Inayah Wahid sebagai tokoh utama berprofesi sebagai penjual sarung. Suatu monolog yang sangat apik karena di dalamnya disentil hal-hal yang terjadi dalam keseharian. Ada utang piutang, ada celana cingkrang, mau benar dan menang sendiri, ustaz-ustaz selebritas, dan lain sebagainya.

Di dalam monolog ini juga ada pembacaan puisi oleh Lulu Il Asshafa yang membacakan puisi dengan judul “Percakapan Sarung dan Jilbab.” Selain itu juga dibacakan puisi dengan judul “Munajat untuk Negeri Sarung.”

Saya melihat bahwa pembaca puisi ini benar-benar menjiwai terhadap puisi ditilik dari gerak tubuh dan mimik muka yang begitu serasi.
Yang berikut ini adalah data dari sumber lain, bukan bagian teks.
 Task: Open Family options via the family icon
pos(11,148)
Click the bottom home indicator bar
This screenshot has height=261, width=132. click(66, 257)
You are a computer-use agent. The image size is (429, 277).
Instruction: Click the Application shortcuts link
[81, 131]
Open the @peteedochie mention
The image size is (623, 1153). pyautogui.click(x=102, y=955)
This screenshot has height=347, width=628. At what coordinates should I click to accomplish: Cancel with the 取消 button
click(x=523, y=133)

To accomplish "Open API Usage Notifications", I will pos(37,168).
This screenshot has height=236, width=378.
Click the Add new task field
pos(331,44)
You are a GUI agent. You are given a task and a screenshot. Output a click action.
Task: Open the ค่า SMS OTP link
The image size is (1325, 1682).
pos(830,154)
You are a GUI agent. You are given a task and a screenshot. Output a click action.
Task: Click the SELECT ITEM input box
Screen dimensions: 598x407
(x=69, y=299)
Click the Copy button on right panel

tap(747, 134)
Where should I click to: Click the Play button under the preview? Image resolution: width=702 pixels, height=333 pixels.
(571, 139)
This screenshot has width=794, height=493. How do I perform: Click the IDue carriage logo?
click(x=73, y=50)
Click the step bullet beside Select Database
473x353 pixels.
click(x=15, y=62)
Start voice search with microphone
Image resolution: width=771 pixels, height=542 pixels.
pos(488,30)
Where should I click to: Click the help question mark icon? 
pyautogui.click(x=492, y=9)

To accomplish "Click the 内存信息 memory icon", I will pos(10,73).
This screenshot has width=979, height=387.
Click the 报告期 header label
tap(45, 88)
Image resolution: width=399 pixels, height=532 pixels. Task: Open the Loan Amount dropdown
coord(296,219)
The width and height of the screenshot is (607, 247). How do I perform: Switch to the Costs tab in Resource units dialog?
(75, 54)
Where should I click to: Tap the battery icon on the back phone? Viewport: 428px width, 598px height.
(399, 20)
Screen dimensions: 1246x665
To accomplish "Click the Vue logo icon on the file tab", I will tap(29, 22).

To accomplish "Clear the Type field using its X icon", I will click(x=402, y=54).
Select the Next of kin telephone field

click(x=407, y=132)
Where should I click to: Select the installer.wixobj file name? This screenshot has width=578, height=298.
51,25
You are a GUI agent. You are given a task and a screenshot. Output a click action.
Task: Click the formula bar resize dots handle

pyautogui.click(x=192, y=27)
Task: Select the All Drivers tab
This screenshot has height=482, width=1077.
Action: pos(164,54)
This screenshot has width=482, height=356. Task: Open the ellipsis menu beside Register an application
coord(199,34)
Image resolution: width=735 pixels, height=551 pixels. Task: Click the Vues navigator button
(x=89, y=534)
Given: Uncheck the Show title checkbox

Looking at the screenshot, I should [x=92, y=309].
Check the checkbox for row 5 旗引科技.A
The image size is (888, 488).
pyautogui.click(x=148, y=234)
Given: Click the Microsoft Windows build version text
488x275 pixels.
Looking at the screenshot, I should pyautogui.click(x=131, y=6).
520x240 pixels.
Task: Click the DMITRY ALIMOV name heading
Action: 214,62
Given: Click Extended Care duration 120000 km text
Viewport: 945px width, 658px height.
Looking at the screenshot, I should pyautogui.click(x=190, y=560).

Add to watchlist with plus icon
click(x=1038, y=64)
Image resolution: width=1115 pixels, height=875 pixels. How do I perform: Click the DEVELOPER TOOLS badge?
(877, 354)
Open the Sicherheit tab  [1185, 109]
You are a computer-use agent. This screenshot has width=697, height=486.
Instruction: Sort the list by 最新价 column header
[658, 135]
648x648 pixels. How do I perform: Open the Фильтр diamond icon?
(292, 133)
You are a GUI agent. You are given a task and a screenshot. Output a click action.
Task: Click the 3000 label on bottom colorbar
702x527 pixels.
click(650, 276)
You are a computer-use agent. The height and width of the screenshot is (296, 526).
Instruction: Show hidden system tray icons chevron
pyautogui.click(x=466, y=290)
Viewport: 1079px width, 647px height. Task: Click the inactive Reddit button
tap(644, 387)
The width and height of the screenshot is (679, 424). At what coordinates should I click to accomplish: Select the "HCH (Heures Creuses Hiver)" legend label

Itu sekilas menurut saya bahwa Lulu Il Asshafa termasuk pembaca puisi yang baik dan berpengalaman.

Dalam monolognya, Inayah Wahid mengatakan, “Santri saat ini lebih mendalam shopingnya daripada ngajinya.” Tentu hal ini sebagai kritikan terhadap karakter santri yang cenderung abai terhadap ajaran pesantren. Meskipun tidak sepenuhnya benar, akan tetapi nilai-nilai pesantren yang telah kusut harus dibenahi demi keberadaan pesantren itu sendiri.

Hingga kemudian, Inayah menyitir sebuah nazham dalam kitab Ta’limul Muta’allim: ada 6 hal yang harus dipenuhi untuk menjadi pencari ilmu yang sesungguhnya. Yaitu, (1) Cerdas (berakal), (2) Antusias (hobi belajar), (3) Sabar (gigih dan tabah), (4) Biaya (sarana-prasarana), (5) Bimbingan guru, dan (6) Waktu lama.

Masih menurut Inayah, mencuci sarung dengan baik agar dapat digunakan untuk menjalankan syariat adalah suatu keniscayaan. Akan tetapi, jangan pernah diabaikan untuk mencuci isi sarung dan isi peci agar tidak terjadi hal-hal yang merusak kehidupan itu sendiri. Kesucian isi sarung jauh lebih penting daripada sarung an sich. Meskipun kesucian sarung juga harus diperhatikan demi kemaslahatan ibadah kepada Allah swt.

Sementara itu, Ngatawi Al-Zastrow, mengatakan bahwa nasionalisme bagi santri merupakan hal yang sudah biasa dan berakar kuat di dalam jiwa. Sehingga nasionalisme di kalangan pesantren tidak perlu diragukan lagi. Tentu saja bentuk-bentuk cinta terhadap tanah air diwujudkan dengan ragam kegiatan dan program. Pada dasarnya apapun bentuk kegitan senyampang untuk membangun negeri dan tidak mengganggu orang lain, maka hal itu sah untuk diimplementasikan dalam kehidupan.

Monolog Negeri Sarung diakhiri dengan nyanyian lirik lagu kebinnekaan. Lagu-lagu daerah dikumandangkan dengan kekhasannya masing-masing. Sebuah metafor dari keberagaman dan bermacam adat dan budaya, namun tetap dalam bingkai Negara Kesatuan Republik Indonesia (NKRI). Semoga Monolog Negeri Sarung menjadi momentum agar nilai-nilai etik dalam duniasantri tetap menjadi dasar utama untuk diaplikasikan dalam kebersamaan. Wallau A’lam!